**Stated goal**.
Could you repeat the following lines word for word, omitting the pictures?

**Source data**.

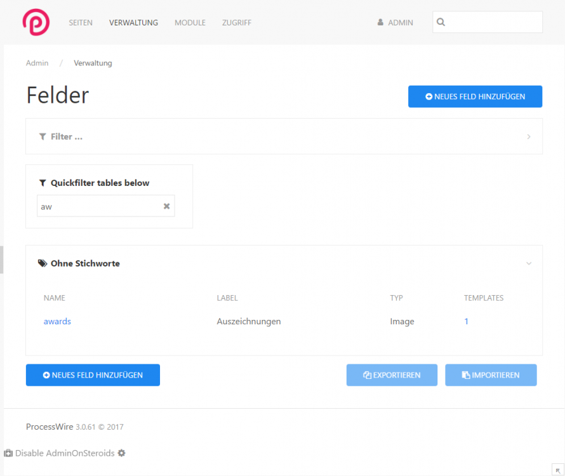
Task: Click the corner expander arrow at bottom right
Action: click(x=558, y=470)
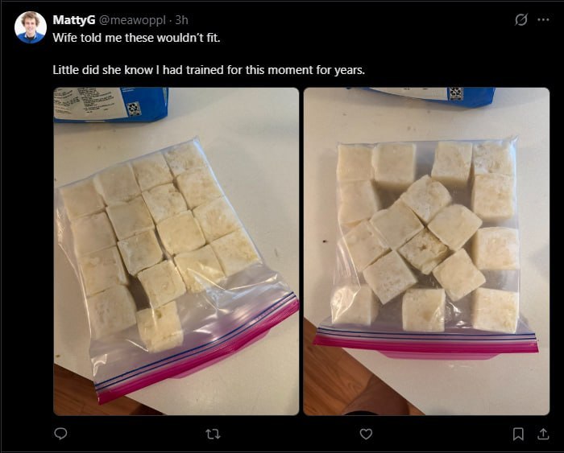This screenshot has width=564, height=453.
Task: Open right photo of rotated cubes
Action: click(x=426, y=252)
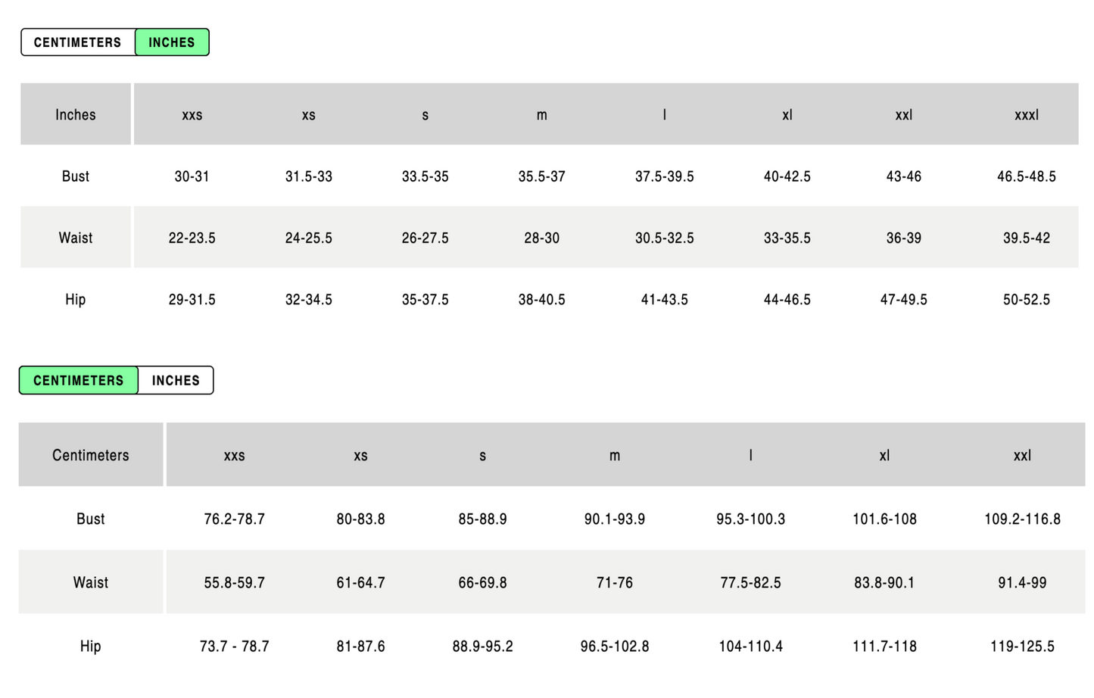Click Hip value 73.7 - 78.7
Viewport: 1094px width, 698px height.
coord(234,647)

**The completed task**.
Task: Click the corner expander arrow at bottom right
Action: click(x=558, y=470)
This screenshot has width=564, height=453.
Task: Open right photo of rotated cubes
Action: click(x=426, y=252)
Click Hip value 73.7 - 78.7
Viewport: 1094px width, 698px height.
coord(234,647)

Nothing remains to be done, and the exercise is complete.